Copy the records word for word, from the line with "Task: Click the" through the end of the records, both ends included. Leave the pictures out.

►

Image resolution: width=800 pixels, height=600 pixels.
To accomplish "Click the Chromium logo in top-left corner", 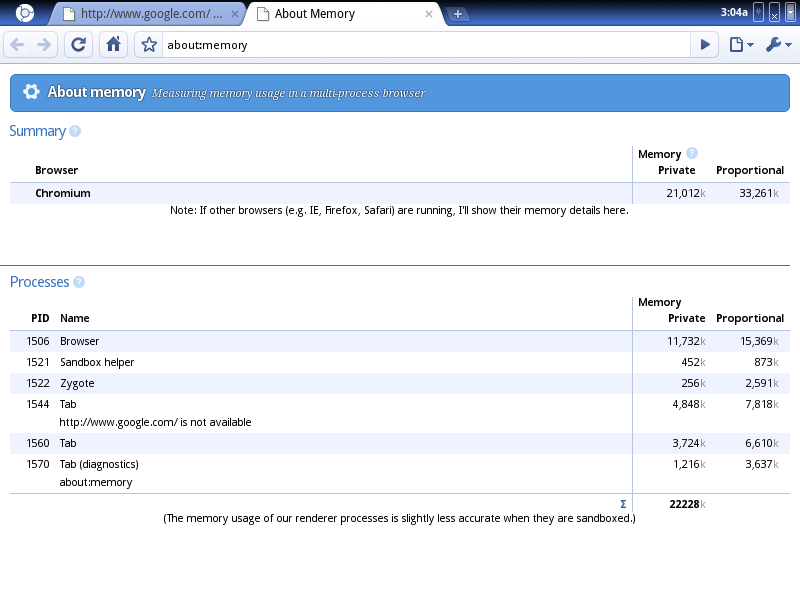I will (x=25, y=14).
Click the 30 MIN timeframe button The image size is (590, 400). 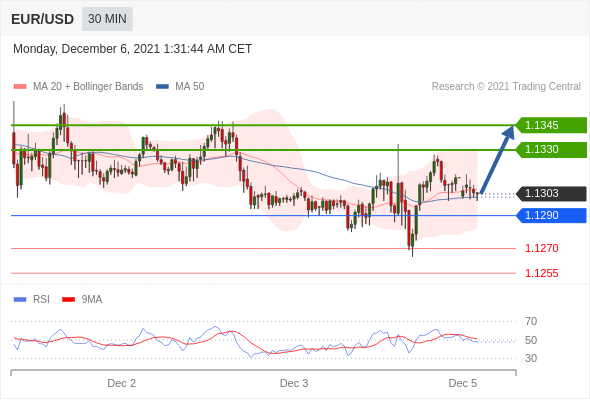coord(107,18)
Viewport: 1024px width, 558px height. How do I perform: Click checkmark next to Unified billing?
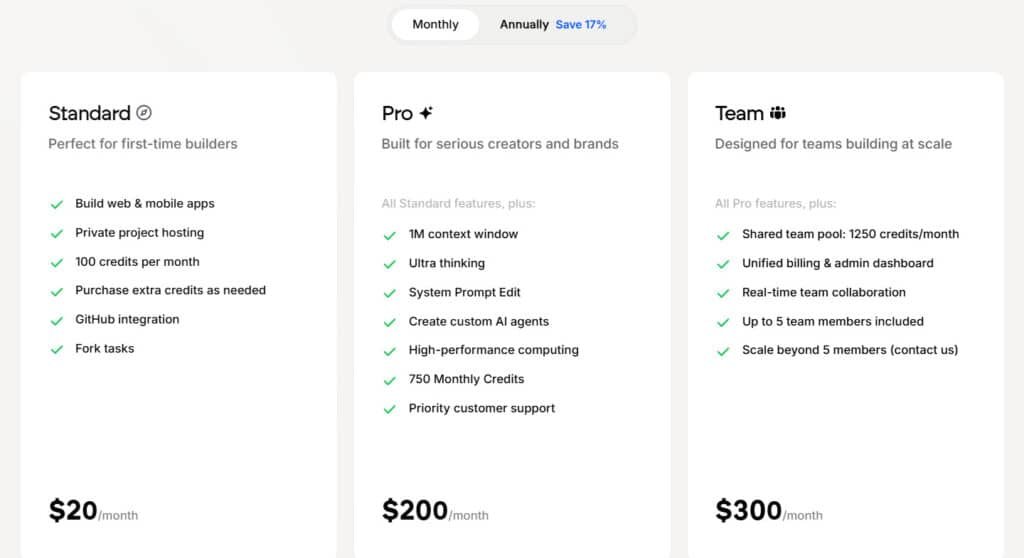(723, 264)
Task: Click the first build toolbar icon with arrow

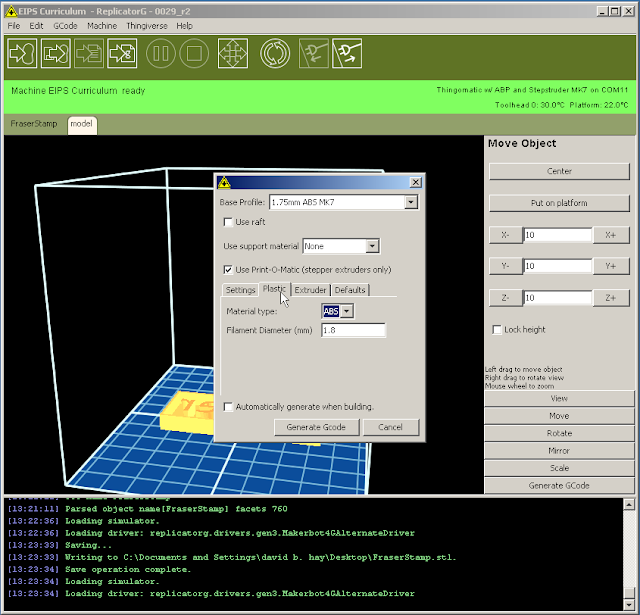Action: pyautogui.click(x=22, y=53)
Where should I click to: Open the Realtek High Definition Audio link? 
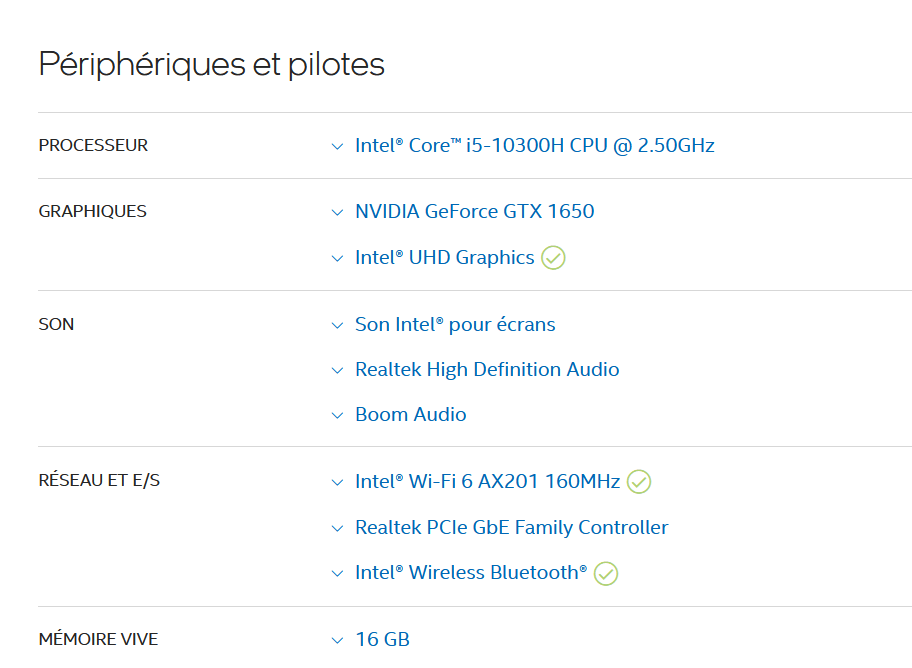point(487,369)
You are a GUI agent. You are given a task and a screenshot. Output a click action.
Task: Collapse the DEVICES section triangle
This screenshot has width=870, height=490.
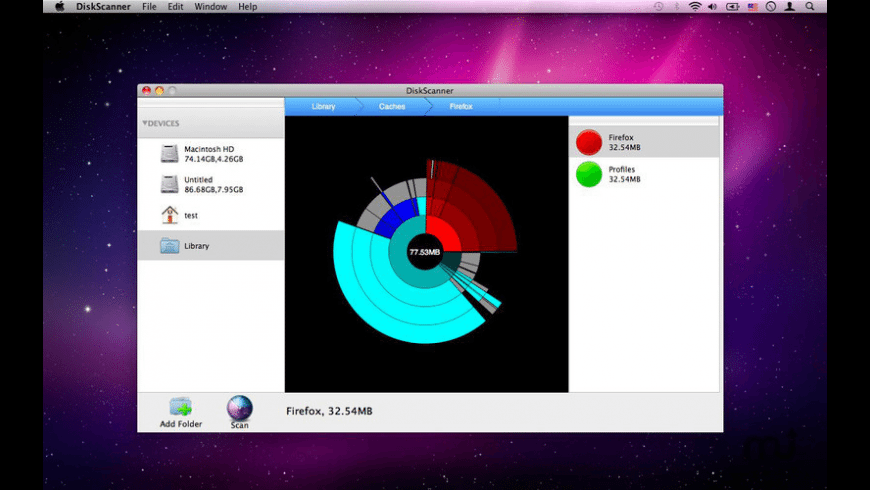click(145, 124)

◄

Answer to the task:
Task: Click the first build toolbar icon with arrow

Action: pyautogui.click(x=22, y=53)
Where should I click to: Open the Realtek High Definition Audio link? 
point(487,369)
You are a GUI agent. You are given a task and a screenshot. Output a click action.
Task: Collapse the DEVICES section triangle
This screenshot has width=870, height=490.
click(145, 124)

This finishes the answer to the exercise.